The calculations were performed by taking simple parabolic dispersion for the electronic structure in continuum space. Each of the pockets were chosen to have a quadratic dispersion, specifically

$${\epsilon }_{\Gamma }({\bf{k}})= \, -\frac{4\alpha }{{\pi }^{2}}{{\bf{k}}}^{2}+{E}_{+}\\ {\epsilon }_{X}({\bf{k}})= \, \frac{4\alpha }{{\pi }^{2}}\left[{\left(\frac{{k}_{x}-\pi }{1+\epsilon }\right)}^{2}+{\left(\frac{{k}_{y}}{1-\epsilon }\right)}^{2}\right]-{E}_{-}\\ {\epsilon }_{Y}({\bf{k}})= \,\frac{4\alpha }{{\pi }^{2}}\left[{\left(\frac{{k}_{x}}{1-\epsilon }\right)}^{2}+{\left(\frac{{k}_{y}-\pi }{1+\epsilon }\right)}^{2}\right]-{E}_{-}$$

with the parameters α = 2 and E+ = 0.6, E = 0.6, ε = 0.2 and additonally inserting symmetry related electron bands having band minima at (0, −π) and (−π, 0). In the numerical implementation, arbitrary energy units are chosen which then are assigned to the real units by fixing the critical temperature Tc and the position of the coherence peaks ΔΓA, see Fig. 2e, f. The order parameters are explicitly given by

$${\Delta }_{\Gamma }({\bf{k}})= \, {\Delta }_{\Gamma }+\frac{4{\Delta }_{\Gamma a}}{{\pi }^{2}}({k}_{x}^{2}-{k}_{y}^{2})\\ {\Delta }_{X}({\bf{k}})= \, {\Delta }_{X}+\frac{4{\Delta }_{Xa}}{{\pi }^{2}}\left[-{\left(\frac{{k}_{x}-\pi }{1+\epsilon }\right)}^{2}+{\left(\frac{{k}_{y}}{1-\epsilon }\right)}^{2}\right]\\ {\Delta }_{Y}({\bf{k}})= \, {\Delta }_{Y}+\frac{4{\Delta }_{Ya}}{{\pi }^{2}}\left[{\left(\frac{{k}_{x}}{1-\epsilon }\right)}^{2}-{\left(\frac{{k}_{y}-\pi }{1+\epsilon }\right)}^{2}\right],$$

and the corresponding order parameters on the symmetry related electron bands. A momentum grid of size 200 × 200 was used for the calculation of specific heat. Integrations were performed from  −2π ≤ kx,y ≤ 2π. All the required gap components have been mentioned in the main text under Fig. 2. The calculation of LDOS was carried out on a momentum grid of size 800 × 800 points and on a frequency grid of 300 points. Artificial broadening was set to 0.004.

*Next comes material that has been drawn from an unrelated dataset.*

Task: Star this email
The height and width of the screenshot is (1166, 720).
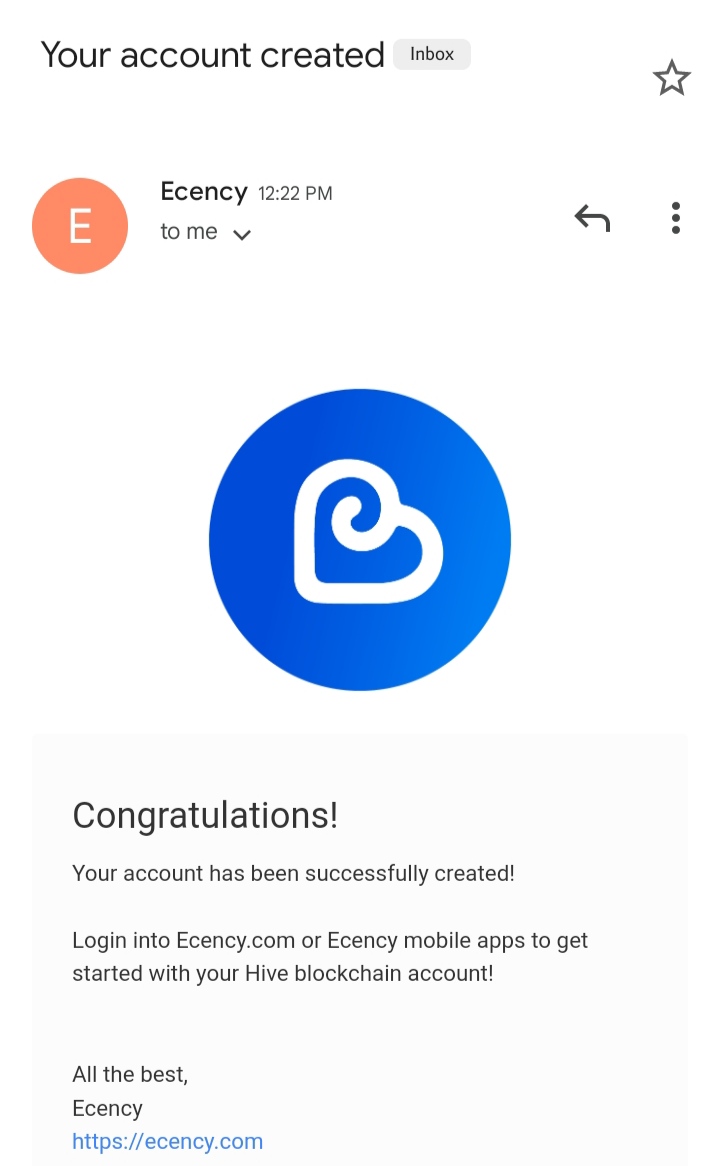Action: (672, 78)
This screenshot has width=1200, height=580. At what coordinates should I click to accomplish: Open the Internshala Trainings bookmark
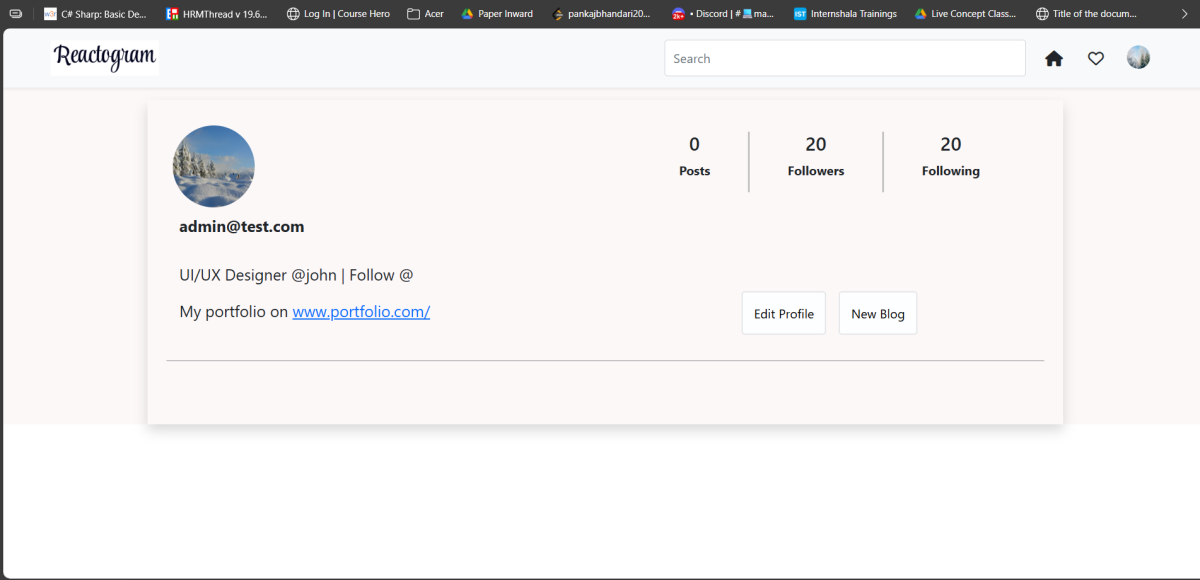(845, 14)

To obtain specific heat, one can start from calculating the entropy S of the free Fermi gas of Bogoliubov quasiparticles, in terms of the spectrum Ek of the Hamiltonian H(k) and use CV  = 1∕TdSdT to obtain

$${C}_{{\mathrm{V}}}=2\sum _{{\bf{k}}}\frac{-\partial n({E}_{{\bf{k}}})}{\partial {E}_{{\bf{k}}}}\left(\frac{{E}_{{\bf{k}}}^{2}}{T}-{E}_{{\bf{k}}}\frac{\partial {E}_{{\bf{k}}}}{\partial T}\right),$$

where n(x) = 1∕(exp(x/T) + 1) is the Fermi function and the temperature dependence of the order parameter was assumed to follow a mean field behavior.